>> Begin Stored rows

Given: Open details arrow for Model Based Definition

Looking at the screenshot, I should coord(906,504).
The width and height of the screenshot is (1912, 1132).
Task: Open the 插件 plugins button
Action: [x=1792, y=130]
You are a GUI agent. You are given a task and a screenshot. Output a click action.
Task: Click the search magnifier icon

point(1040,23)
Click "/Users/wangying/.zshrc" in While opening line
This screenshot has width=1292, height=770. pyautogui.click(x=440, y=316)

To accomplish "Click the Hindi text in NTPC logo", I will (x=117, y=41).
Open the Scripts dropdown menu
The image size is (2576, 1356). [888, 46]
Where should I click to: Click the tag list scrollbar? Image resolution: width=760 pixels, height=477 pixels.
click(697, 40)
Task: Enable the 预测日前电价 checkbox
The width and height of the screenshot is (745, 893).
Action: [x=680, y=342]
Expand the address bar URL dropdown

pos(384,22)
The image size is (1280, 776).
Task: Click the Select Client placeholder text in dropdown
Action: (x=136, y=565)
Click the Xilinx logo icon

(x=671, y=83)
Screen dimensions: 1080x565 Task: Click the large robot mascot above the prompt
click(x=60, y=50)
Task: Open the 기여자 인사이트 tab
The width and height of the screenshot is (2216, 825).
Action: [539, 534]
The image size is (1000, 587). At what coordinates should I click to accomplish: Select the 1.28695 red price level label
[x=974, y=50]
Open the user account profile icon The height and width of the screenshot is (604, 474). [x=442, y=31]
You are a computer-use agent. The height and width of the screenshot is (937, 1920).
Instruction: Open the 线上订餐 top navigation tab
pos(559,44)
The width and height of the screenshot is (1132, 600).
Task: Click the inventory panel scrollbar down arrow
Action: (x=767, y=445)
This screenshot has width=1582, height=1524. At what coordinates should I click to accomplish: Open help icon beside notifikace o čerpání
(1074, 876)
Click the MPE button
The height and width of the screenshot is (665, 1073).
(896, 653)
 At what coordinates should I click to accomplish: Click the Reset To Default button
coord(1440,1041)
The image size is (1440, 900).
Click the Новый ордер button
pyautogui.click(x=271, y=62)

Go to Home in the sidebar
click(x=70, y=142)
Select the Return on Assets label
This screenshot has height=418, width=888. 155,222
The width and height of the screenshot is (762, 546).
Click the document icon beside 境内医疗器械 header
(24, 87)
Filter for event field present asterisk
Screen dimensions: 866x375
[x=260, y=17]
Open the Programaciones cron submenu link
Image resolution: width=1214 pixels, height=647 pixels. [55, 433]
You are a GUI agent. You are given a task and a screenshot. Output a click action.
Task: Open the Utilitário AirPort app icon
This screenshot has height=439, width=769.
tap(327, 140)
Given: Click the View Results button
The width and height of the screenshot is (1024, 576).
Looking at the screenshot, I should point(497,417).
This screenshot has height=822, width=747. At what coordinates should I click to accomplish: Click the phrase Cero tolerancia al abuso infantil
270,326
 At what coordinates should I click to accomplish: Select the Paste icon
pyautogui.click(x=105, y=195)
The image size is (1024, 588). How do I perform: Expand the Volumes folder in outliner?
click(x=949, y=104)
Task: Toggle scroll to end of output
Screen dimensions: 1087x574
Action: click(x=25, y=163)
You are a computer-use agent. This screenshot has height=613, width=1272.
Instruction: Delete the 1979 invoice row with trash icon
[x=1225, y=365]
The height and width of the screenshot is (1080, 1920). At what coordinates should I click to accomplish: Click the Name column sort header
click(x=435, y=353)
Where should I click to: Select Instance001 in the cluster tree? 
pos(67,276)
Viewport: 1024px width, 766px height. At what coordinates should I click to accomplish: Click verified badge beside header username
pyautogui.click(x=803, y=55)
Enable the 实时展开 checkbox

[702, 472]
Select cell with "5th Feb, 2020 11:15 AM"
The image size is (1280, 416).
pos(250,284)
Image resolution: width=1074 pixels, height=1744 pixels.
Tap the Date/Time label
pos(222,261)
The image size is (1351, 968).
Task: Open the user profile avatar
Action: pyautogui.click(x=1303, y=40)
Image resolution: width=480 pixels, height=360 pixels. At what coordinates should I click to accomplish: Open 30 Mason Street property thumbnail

>> End Stored rows

▶ _Direction_
Reproduce the records above, replacing every instance of "At what coordinates should I click to accomplish:" with "Which point should I click to accomplish:" and keeping everything else the same.

▶ _Result of this task_
Given: Open details arrow for Model Based Definition

Looking at the screenshot, I should coord(906,504).
The width and height of the screenshot is (1912, 1132).
Task: Open the 插件 plugins button
Action: [x=1792, y=130]
You are a GUI agent. You are given a task and a screenshot. Output a click action.
Task: Click the search magnifier icon

point(1040,23)
Click "/Users/wangying/.zshrc" in While opening line
This screenshot has width=1292, height=770. pyautogui.click(x=440, y=316)

To accomplish "Click the Hindi text in NTPC logo", I will (x=117, y=41).
Open the Scripts dropdown menu
The image size is (2576, 1356). [888, 46]
Where should I click to: Click the tag list scrollbar? Image resolution: width=760 pixels, height=477 pixels.
click(697, 40)
Task: Enable the 预测日前电价 checkbox
The width and height of the screenshot is (745, 893).
Action: [x=680, y=342]
Expand the address bar URL dropdown

pos(384,22)
The image size is (1280, 776).
Task: Click the Select Client placeholder text in dropdown
Action: (x=136, y=565)
Click the Xilinx logo icon

(x=671, y=83)
Screen dimensions: 1080x565 Task: Click the large robot mascot above the prompt
click(x=60, y=50)
Task: Open the 기여자 인사이트 tab
The width and height of the screenshot is (2216, 825).
Action: [539, 534]
The image size is (1000, 587). Which point should I click to accomplish: Select the 1.28695 red price level label
[x=974, y=50]
Open the user account profile icon The height and width of the screenshot is (604, 474). [x=442, y=31]
You are a computer-use agent. The height and width of the screenshot is (937, 1920).
Instruction: Open the 线上订餐 top navigation tab
pos(559,44)
The width and height of the screenshot is (1132, 600).
Task: Click the inventory panel scrollbar down arrow
Action: (x=767, y=445)
This screenshot has width=1582, height=1524. Which point should I click to accomplish: Open help icon beside notifikace o čerpání
(1074, 876)
Click the MPE button
The height and width of the screenshot is (665, 1073).
(896, 653)
 Which point should I click to accomplish: Click the Reset To Default button
coord(1440,1041)
The image size is (1440, 900).
Click the Новый ордер button
pyautogui.click(x=271, y=62)

Go to Home in the sidebar
click(x=70, y=142)
Select the Return on Assets label
This screenshot has height=418, width=888. 155,222
The width and height of the screenshot is (762, 546).
Click the document icon beside 境内医疗器械 header
(24, 87)
Filter for event field present asterisk
Screen dimensions: 866x375
[x=260, y=17]
Open the Programaciones cron submenu link
Image resolution: width=1214 pixels, height=647 pixels. [55, 433]
You are a GUI agent. You are given a task and a screenshot. Output a click action.
Task: Open the Utilitário AirPort app icon
This screenshot has height=439, width=769.
tap(327, 140)
Given: Click the View Results button
The width and height of the screenshot is (1024, 576).
Looking at the screenshot, I should point(497,417).
This screenshot has height=822, width=747. Which point should I click to accomplish: Click the phrase Cero tolerancia al abuso infantil
270,326
 Which point should I click to accomplish: Select the Paste icon
pyautogui.click(x=105, y=195)
The image size is (1024, 588). How do I perform: Expand the Volumes folder in outliner?
click(x=949, y=104)
Task: Toggle scroll to end of output
Screen dimensions: 1087x574
Action: click(x=25, y=163)
You are a computer-use agent. This screenshot has height=613, width=1272.
Instruction: Delete the 1979 invoice row with trash icon
[x=1225, y=365]
The height and width of the screenshot is (1080, 1920). Which point should I click to accomplish: Click the Name column sort header
click(x=435, y=353)
Where should I click to: Select Instance001 in the cluster tree? 
pos(67,276)
Viewport: 1024px width, 766px height. Which point should I click to accomplish: Click verified badge beside header username
pyautogui.click(x=803, y=55)
Enable the 实时展开 checkbox

[702, 472]
Select cell with "5th Feb, 2020 11:15 AM"
The image size is (1280, 416).
pos(250,284)
Image resolution: width=1074 pixels, height=1744 pixels.
Tap the Date/Time label
pos(222,261)
The image size is (1351, 968).
Task: Open the user profile avatar
Action: pyautogui.click(x=1303, y=40)
Image resolution: width=480 pixels, height=360 pixels. Which point should I click to accomplish: Open 30 Mason Street property thumbnail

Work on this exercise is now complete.